Mix the Dough
In the bowl of a stand mixer, whisk together the warm milk, egg, sugar, and active starter.Add the flour and salt and mix until a shaggy dough forms. Cover with plastic wrap and let the dough rest for 20 minutes. This helps hydrate the flour and makes the long mixing time easier.Attach the dough hook attachment and mix on speed 2 in your KitchenAid, adding the softened butter a little at a time. At first, the dough will look very soft and like a sticky dough — this is normal for enriched sourdough.Keep mixing until the dough becomes smooth and elastic and starts pulling away from the sides of the bowl (about 15 minutes). It should feel soft and buttery, not dry. If needed, add flour 1 tablespoon at a time, but try not to add too much.

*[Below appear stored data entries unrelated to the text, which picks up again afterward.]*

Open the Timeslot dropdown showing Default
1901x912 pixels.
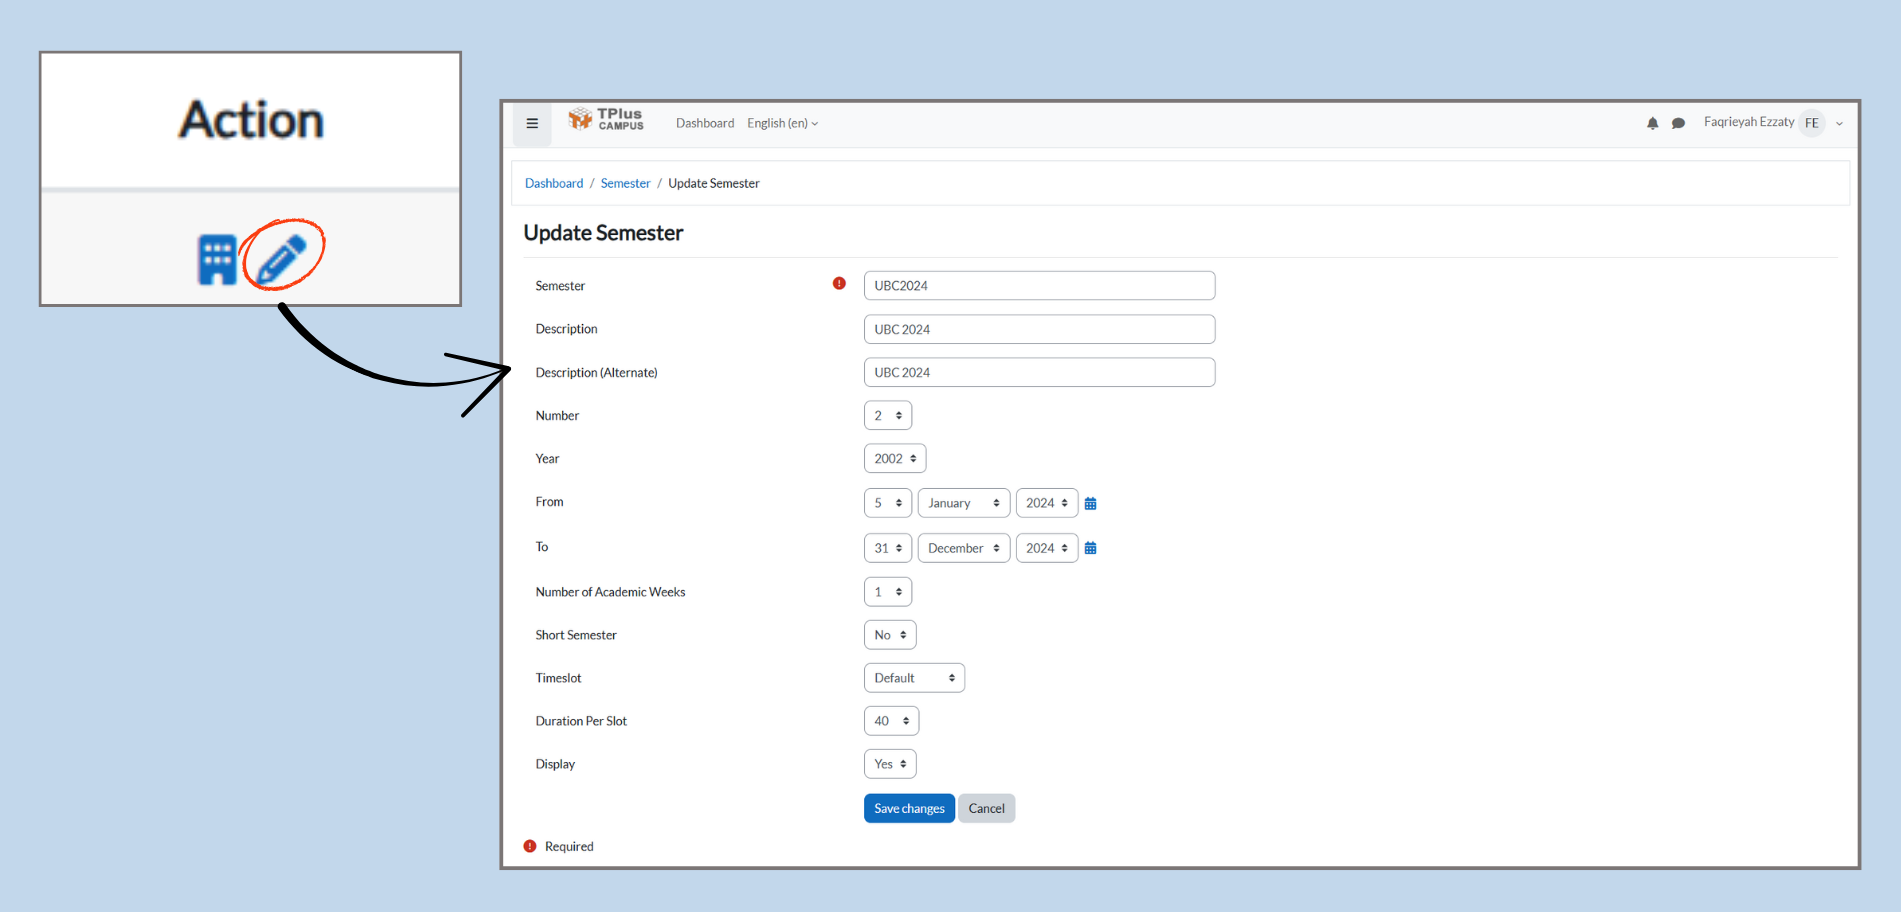(914, 678)
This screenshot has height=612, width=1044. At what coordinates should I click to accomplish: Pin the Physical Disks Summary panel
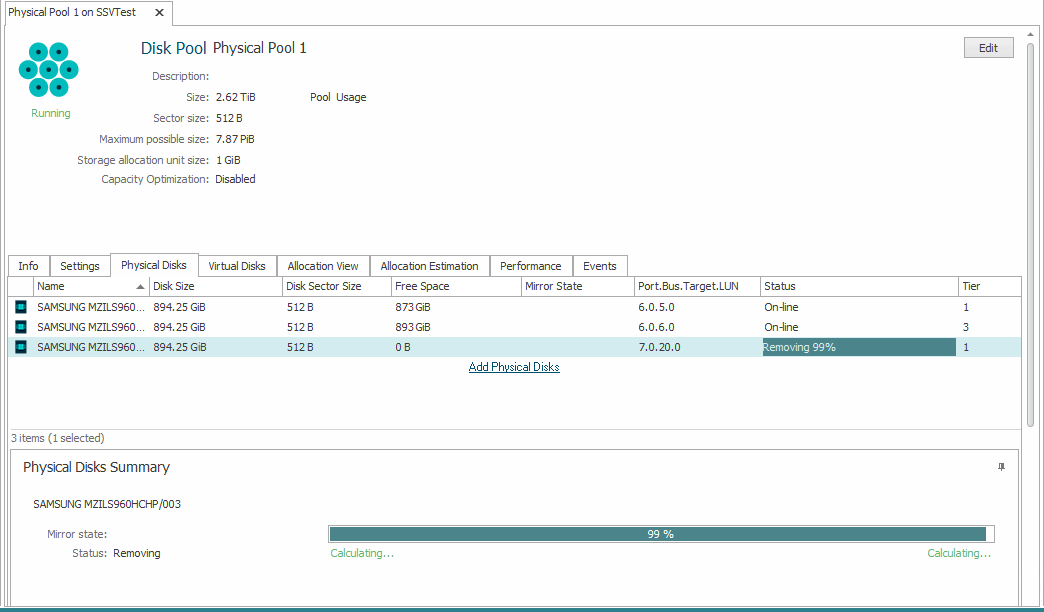1001,467
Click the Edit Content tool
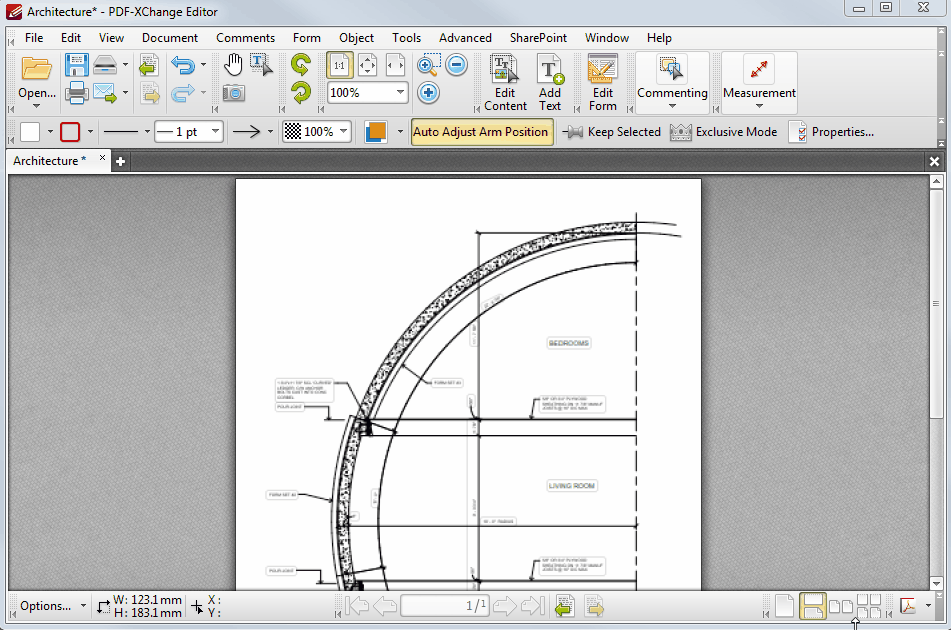 504,80

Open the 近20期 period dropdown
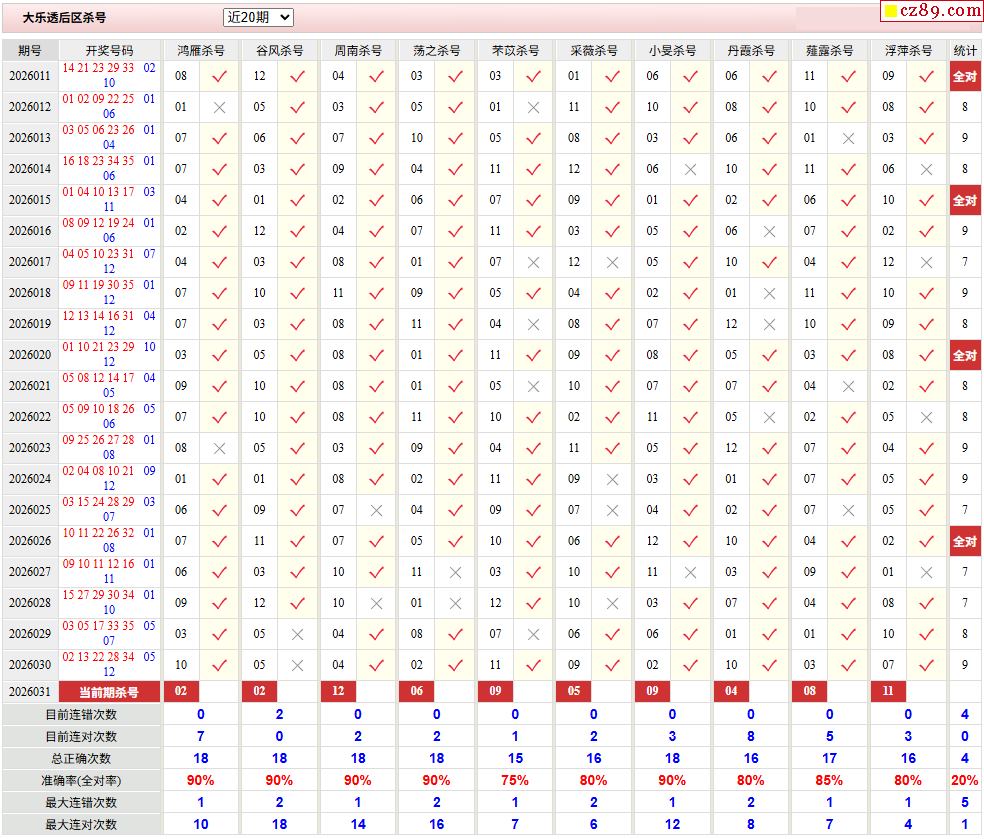tap(258, 17)
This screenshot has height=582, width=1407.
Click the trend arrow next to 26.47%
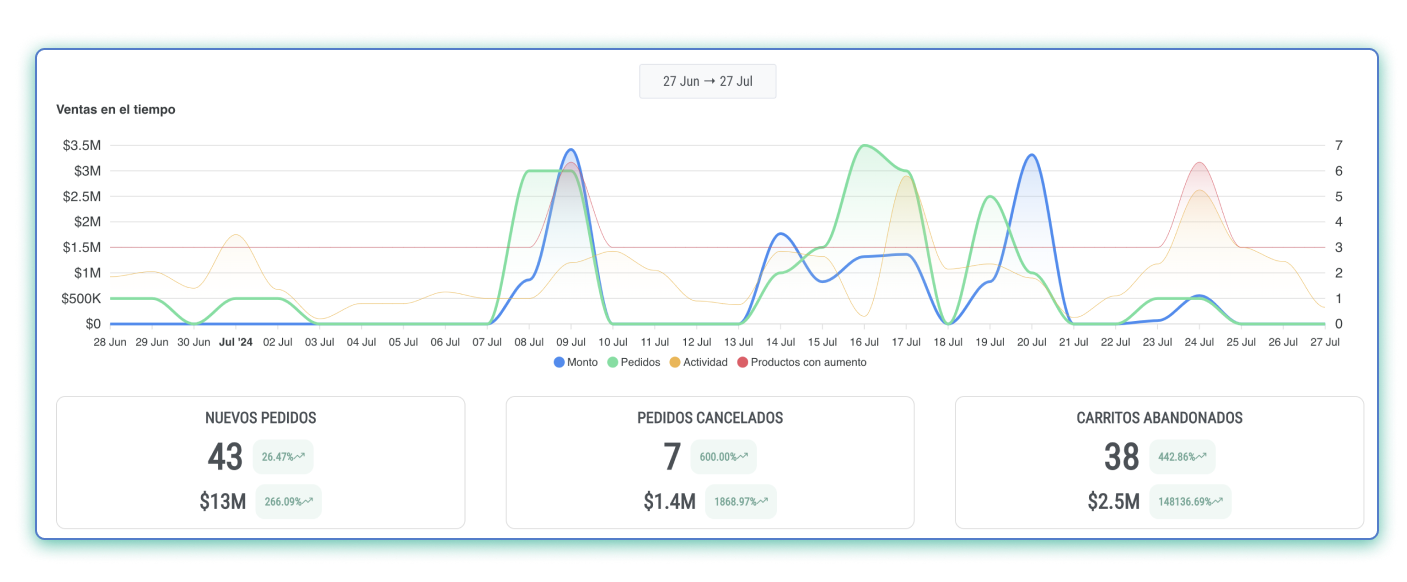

Bulk Fermentation (First Rise)
Transfer the dough to a lightly greased bowl, cover, and let it rise in a warm place.This first rise usually takes 6–8 hours, depending on room temperature. You’re looking for about a 50–70% increase in size, not a full double. Slower rise times give better structure and flavor.
Divide & Rest
Turn the dough out onto a clean work surface. Use a bench scraper or bench knife to divide it into 12 equal pieces.Roll each into a ball, cover loosely, and let rest for 10–15 minutes. This step makes shaping much easier, especially if this is your first time working with enriched sourdough.
Fill & Shape
Flatten one dough ball into a small oval or rectangle, about 4–5 inches long. Spread 1–1½ teaspoons of filling over the surface, leaving a clean edge along one long side.Roll the dough into a log, similar to cinnamon buns, but don’t pinch the seam closed. Place seam-side down into a buttered baking pan, loaf pan, rectangular pan, or bundt pan.Repeat with the remaining dough, alternating fillings as you go. Arrange the rolls snugly so they support each other while rising.
Final Rise (Second Rise)
Cover the pan and let the rolls rise for 2–4 hours, until very puffy and touching. This final rise is important for a soft, fluffy crumb.When gently pressed, the dough should spring back slowly.
Bake
Preheat your oven to 350°F Brush the tops with the egg wash. Bake for 30–35 minutes, until golden brown. The internal temperature should be around 190–195°F.If the tops brown too quickly, loosely tent with foil.
Finish & Serve
Let cool for about 10 minutes, then dust generously with powdered sugar. Serve warm or at room temperature.This bread pulls apart easily and is perfect for sharing.